◆ **TASK TO COMPLETE**
Write each line of the records below as one string in a JSON list, skipping blank lines. Leave the pictures out.

◆ **MATERIAL**
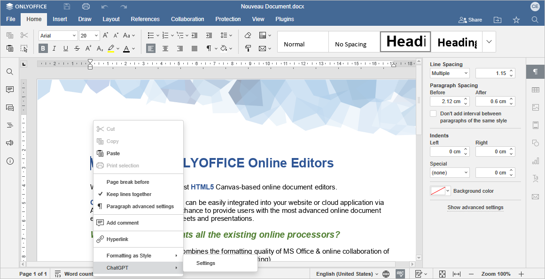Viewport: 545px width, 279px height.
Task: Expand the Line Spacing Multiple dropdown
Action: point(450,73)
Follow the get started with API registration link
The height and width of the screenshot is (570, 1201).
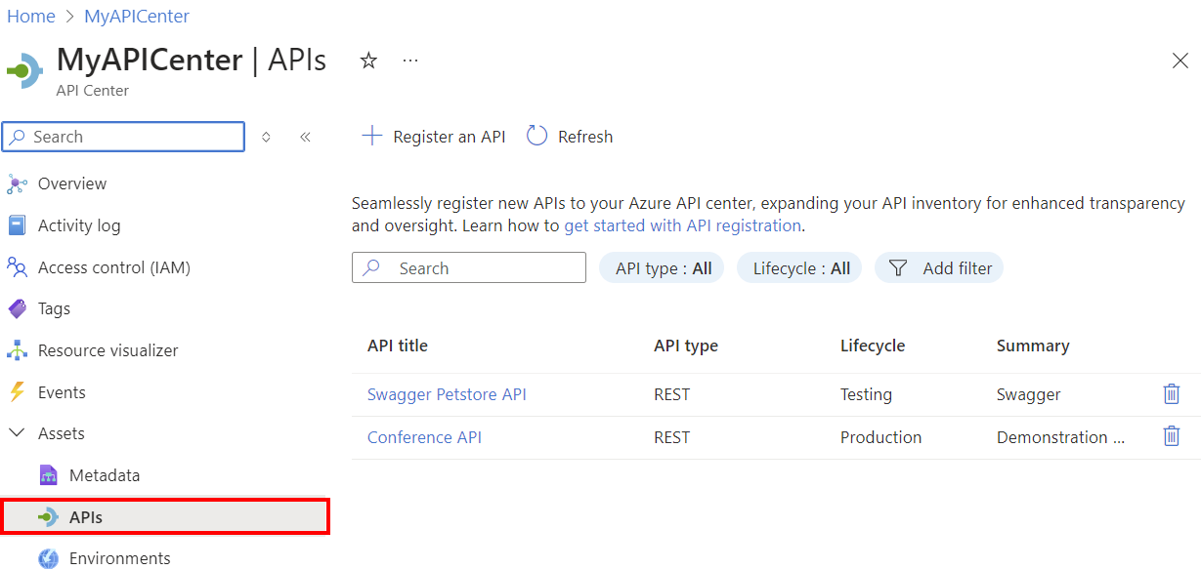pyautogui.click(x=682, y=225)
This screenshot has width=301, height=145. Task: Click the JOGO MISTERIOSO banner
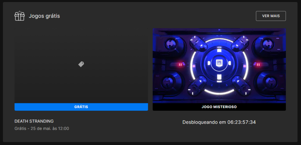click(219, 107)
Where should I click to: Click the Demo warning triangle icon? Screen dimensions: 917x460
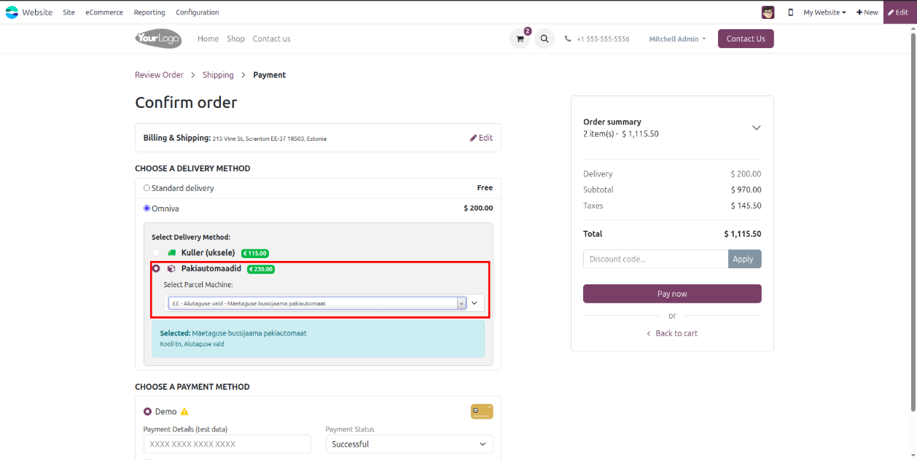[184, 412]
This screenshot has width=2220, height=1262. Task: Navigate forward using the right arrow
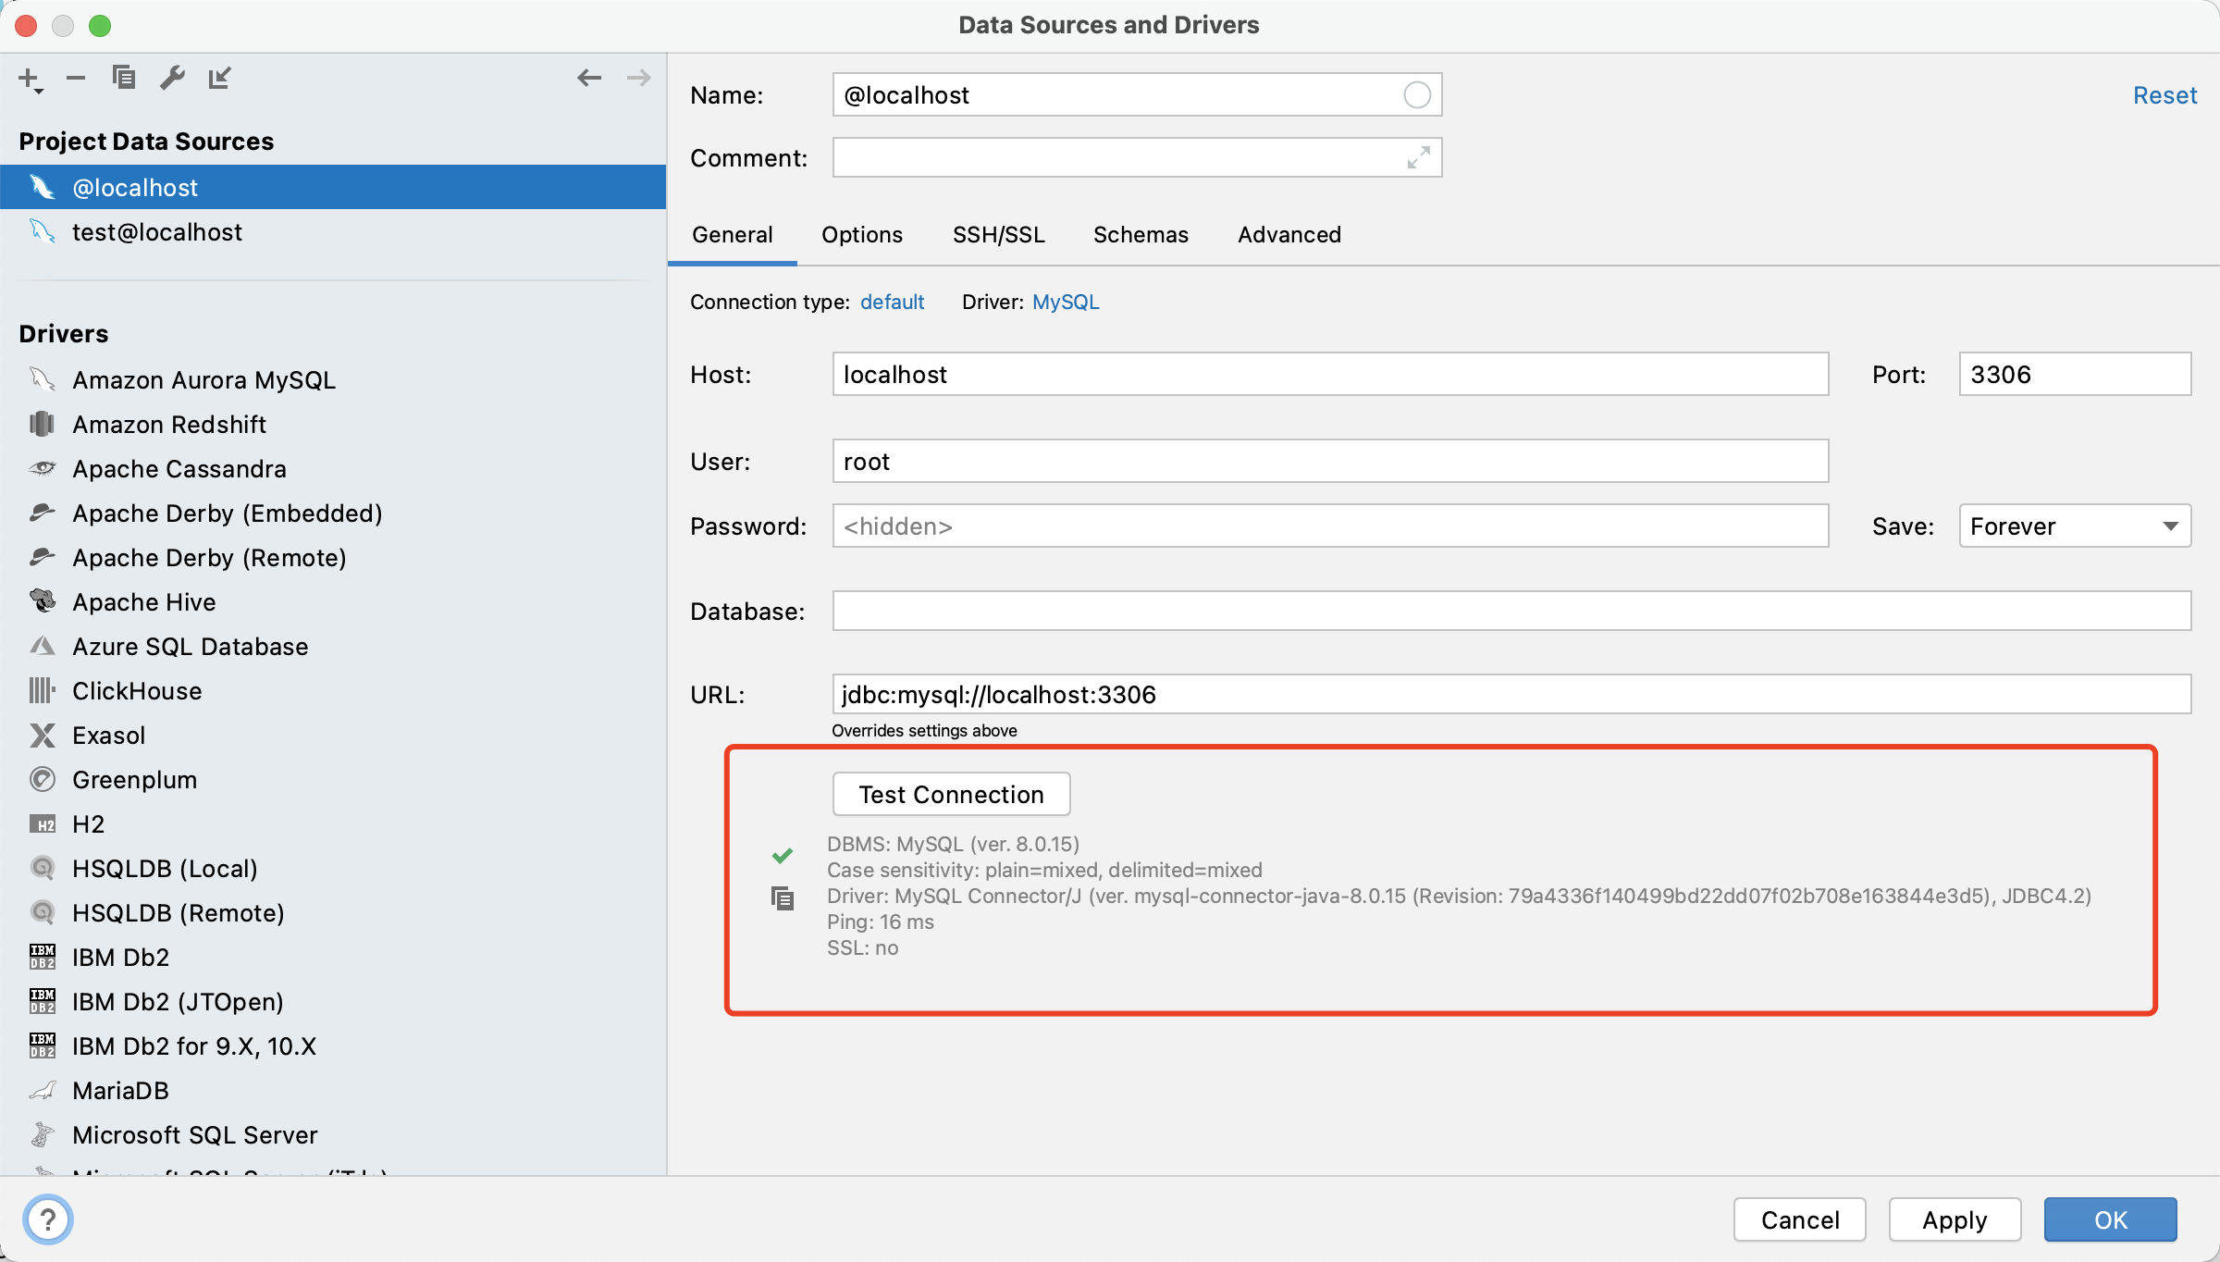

◆ **OUTPUT OF THE EXERCISE**
[
  "Viewport: 545px width, 279px height.",
  "Task: Expand the Line Spacing Multiple dropdown",
  "Action: point(450,73)",
  "Follow the get started with API registration link",
  "The height and width of the screenshot is (570, 1201).",
  "pyautogui.click(x=682, y=225)",
  "This screenshot has width=301, height=145. Task: Click the JOGO MISTERIOSO banner",
  "click(219, 107)",
  "Where should I click to: Click the Demo warning triangle icon? Screen dimensions: 917x460",
  "[184, 412]",
  "This screenshot has width=2220, height=1262. Task: Navigate forward using the right arrow"
]